Things would get better for EVERYBODY in that scenario as the economy as a whole would improve greatly and the morale it would produce would benefit all.
Truthfully, I’m all for it.
The People are broke. A Debt Jubilee combined with breaking up all Monopolies will lead to a Modern Day Renaissance. Solve our Dirty Energy problem too. Clean up the Planet.
We def need to Occupy Wall Street and Silicon Valley!
#OldSchool
Her solution is “debt monetization,” a money drop that “would be used in the first instance to pay down debts” (p. 128).
—
This here is the key objection.
Can people receiving money to compelled to use it to pay down debts first?
Is that constitutional?
What about those with no debt (a sixth grader, or a homeless person)? Do they receive nothing?
Can people receiving money to compelled to use it to pay down debts first?

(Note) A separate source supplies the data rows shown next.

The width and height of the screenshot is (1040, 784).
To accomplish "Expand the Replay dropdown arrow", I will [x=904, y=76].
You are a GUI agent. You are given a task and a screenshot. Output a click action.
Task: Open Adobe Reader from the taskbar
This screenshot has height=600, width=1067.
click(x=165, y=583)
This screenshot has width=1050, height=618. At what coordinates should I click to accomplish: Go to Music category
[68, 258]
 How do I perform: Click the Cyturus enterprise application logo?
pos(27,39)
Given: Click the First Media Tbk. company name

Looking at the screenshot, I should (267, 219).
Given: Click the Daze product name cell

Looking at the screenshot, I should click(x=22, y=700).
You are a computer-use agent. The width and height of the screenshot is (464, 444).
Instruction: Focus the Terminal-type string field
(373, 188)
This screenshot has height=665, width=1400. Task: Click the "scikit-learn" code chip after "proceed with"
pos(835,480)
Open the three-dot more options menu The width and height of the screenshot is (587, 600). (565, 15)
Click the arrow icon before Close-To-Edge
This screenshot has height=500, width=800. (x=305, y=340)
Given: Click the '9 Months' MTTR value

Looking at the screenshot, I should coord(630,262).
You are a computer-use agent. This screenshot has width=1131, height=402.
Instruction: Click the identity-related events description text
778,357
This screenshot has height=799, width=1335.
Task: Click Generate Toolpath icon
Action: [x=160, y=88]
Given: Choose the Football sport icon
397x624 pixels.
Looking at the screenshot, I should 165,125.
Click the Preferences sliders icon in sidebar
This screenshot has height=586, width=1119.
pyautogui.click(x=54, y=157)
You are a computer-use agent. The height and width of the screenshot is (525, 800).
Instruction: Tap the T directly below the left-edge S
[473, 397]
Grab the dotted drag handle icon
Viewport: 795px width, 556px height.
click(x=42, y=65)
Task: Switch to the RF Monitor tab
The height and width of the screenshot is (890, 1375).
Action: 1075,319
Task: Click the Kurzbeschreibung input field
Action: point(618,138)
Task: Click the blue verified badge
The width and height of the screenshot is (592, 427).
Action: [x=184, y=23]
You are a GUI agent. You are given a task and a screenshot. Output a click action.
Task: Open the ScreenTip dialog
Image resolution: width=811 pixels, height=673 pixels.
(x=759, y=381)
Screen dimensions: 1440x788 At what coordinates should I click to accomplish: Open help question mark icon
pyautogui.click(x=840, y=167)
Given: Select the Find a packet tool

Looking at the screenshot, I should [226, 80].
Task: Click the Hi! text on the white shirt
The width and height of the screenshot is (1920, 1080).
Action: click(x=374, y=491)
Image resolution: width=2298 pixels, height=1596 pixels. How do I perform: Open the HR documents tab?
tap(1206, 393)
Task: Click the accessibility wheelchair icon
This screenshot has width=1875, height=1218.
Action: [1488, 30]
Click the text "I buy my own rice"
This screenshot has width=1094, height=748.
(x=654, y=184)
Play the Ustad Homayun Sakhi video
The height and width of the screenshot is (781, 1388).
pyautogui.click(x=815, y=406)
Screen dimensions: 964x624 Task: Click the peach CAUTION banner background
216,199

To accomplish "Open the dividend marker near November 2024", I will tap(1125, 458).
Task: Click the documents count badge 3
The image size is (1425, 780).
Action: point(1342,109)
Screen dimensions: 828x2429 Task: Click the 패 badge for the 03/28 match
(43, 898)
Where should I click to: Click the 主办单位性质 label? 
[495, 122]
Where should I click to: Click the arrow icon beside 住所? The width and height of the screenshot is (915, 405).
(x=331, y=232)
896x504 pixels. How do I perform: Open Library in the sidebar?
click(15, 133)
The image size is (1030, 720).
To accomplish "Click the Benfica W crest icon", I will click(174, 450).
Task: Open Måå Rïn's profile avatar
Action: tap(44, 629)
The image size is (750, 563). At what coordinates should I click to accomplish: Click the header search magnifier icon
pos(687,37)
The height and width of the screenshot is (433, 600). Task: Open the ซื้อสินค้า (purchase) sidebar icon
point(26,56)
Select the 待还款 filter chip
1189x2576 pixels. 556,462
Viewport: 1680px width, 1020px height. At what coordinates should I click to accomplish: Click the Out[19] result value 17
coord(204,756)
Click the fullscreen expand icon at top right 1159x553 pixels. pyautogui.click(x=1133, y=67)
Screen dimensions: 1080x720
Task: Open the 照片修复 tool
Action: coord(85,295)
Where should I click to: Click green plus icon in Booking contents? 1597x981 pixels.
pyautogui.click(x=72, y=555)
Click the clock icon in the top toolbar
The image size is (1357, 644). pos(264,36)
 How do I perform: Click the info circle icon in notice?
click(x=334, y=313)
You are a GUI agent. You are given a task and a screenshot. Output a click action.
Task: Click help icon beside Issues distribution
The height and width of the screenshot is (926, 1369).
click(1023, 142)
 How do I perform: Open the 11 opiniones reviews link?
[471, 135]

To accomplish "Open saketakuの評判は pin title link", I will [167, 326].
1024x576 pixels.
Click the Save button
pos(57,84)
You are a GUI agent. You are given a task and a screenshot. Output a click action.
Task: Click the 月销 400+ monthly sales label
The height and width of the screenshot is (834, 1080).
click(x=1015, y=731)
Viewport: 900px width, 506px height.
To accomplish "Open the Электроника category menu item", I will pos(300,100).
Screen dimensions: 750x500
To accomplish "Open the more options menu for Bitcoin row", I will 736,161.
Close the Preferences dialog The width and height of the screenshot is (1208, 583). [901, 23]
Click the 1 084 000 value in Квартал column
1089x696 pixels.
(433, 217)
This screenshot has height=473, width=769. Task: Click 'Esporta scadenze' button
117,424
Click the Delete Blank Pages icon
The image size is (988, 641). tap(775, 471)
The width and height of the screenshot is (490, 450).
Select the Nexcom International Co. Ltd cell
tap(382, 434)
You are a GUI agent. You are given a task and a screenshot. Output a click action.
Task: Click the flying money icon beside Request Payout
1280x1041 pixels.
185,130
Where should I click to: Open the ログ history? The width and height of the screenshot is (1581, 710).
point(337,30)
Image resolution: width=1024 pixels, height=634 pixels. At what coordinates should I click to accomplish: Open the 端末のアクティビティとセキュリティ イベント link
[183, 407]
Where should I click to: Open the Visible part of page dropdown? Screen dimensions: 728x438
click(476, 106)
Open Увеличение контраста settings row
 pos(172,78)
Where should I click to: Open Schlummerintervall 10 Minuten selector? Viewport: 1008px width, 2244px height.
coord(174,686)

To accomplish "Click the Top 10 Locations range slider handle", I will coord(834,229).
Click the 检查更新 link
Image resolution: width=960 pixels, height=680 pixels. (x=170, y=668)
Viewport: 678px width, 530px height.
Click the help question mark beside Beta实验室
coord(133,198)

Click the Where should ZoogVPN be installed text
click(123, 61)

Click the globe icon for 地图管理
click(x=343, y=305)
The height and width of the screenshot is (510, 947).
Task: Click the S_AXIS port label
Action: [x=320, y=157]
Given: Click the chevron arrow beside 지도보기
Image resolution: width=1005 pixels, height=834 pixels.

Is that constitutional? MyLessThanPrimeBeef
Good point. And paying down debt might easily not be in the best interests of the recipients.
What about those with no debt (a sixth grader, or a homeless person)? ibid
All adult citizens would receive equal amounts and as for non-adult citizens, they could receive equal amounts too but held in trust by the monetary sovereign until they reach adulthood.
We have already had a forgiveness bomb.
The 2008 helicopters could only serve the nearest and most dearest.
I remember a foreign affairs article in which they used a number of @ $55,000 PER PERSON in the united states. This is what COULD have been sent to every person in the united states for the same dollar amount used in the 85 billion dollar/month QE program for the investor class.
This $55,000 multiplied for all the people in your household…… How would YOUR bottom line be now? Ours would be better. The country would be better off.
But that was just an example of a wasted opportunity. And foreign affairs is no liberal rag. This is the bankers and investor classes mouth piece. This is an organization that was created by the bankers and their lawyers to align the wealthy against the best ideas of the citizens; a hundred years ago…. and has been doing a bang up job that brought us the neoliberals, neoconservatives, and all the rest of the mess we currently face today.
To really hit them where it hurts….
We need to adopt a new monetary system. We have a system where the banks are granted the ability to create money when they make loans….. take that gift away from them. that is what we need to do.
the NEED act 112th congress
HR 2990
https://www.congress.gov/bill/112th-congress/house-bill/2990/text
How is the Fed used to embezzle money from government for the benefit of Wall Street bankers ?
Answer: https://thedailycoin.org/2018/08/16/a-look-at-the-federal-reserve-through-a-different-lens/.
How is the embezzled money used to bring chaos and oppression throughout the world ?
Answer: https://thedailycoin.org/2019/07/10/looking-at-the-imf-and-world-bank-through-the-eyes-of-a-wall-street-economist/.
Is this the same future for the United States ??